Anne Isabel Stafford Branfoot, ‘Ann Stafford’, was born in March 1901 and educated at Cheltenham Ladies’ College and Newnham, Cambridge, graduating in French and Russian. After a short spell as an assistant mistress at Selhurst Girls’ Grammar School in Croydon, she studied Russian Social History for her Ph.D. at King’s College London. She spent the vacations studying art in Paris, and has illustrated some of her own books.  In 1926 she married Tom Simpson Pedler, a barrister, and had one son, John, who was in the Diplomatic Service.

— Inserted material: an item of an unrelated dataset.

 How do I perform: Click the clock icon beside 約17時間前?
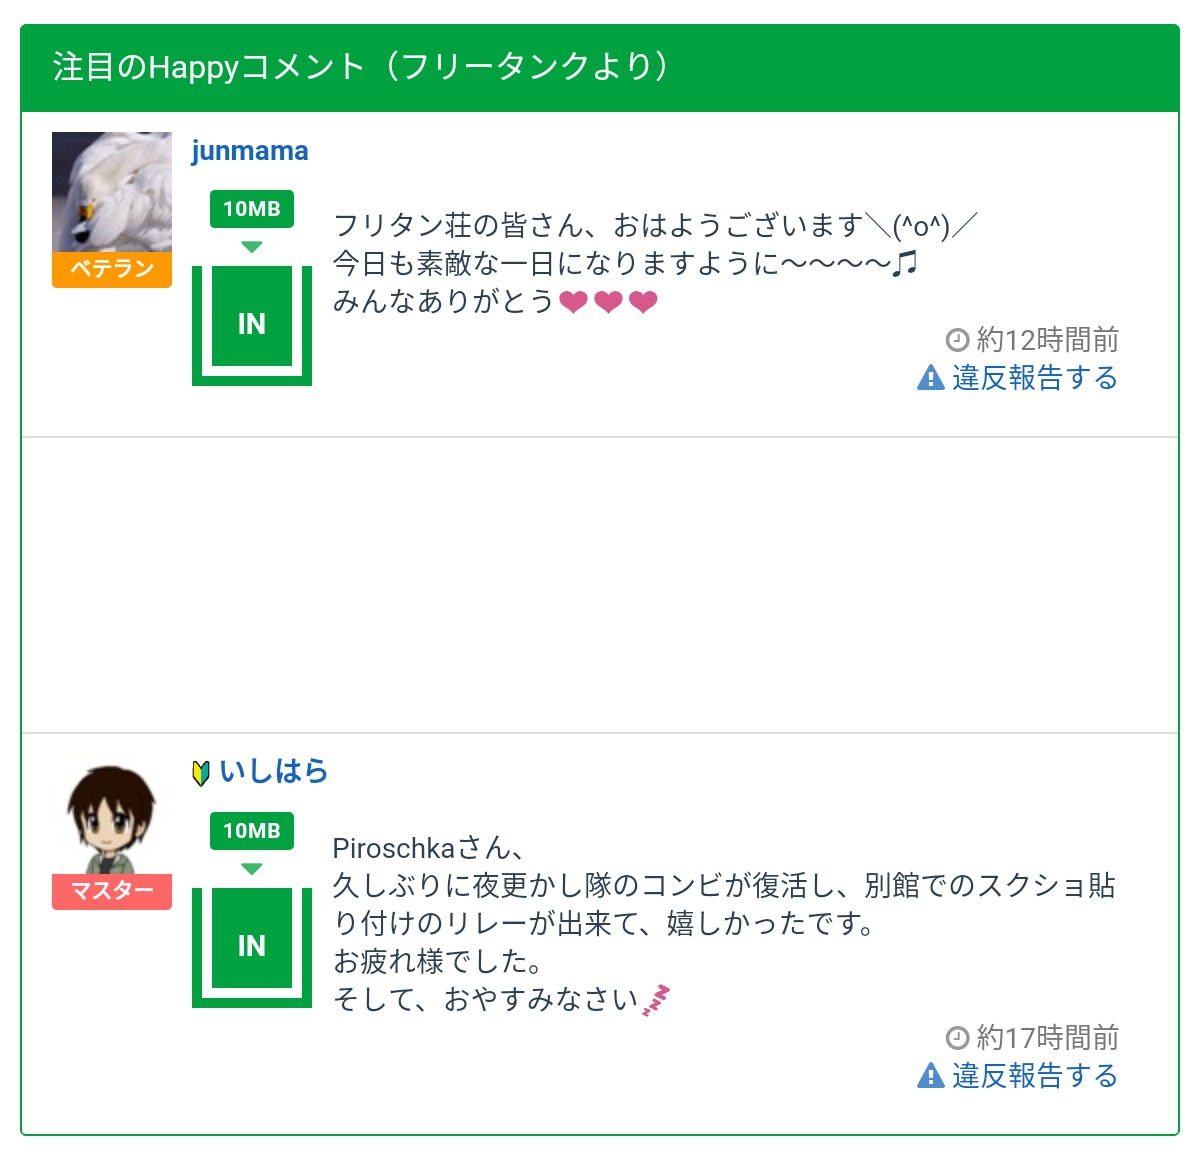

    She became well known for her social and welfare work, which she also brought into her novels, in particular Silver Street and The Great Mrs. Pennington. She drove an ambulance during the war and was in charge of an East End Citizens’ Advice Bureau. Here she became so interested in the problems of dockers and their families that she made a study of Bow and Poplar, writing Light Me a Candle and Bess, novels set in the East End in the 19th century, and A Match to Fire the Thames, a study of the Match Girls’ strike of 1888 at Bryant and May’s factory in Bow.
    In 1957 she went on a lecture tour of Burma and Pakistan, and studied women in social work in Vietnam.

    She wrote a total of 25 books; novels, social history and even three pony books for children.  She died in 1966.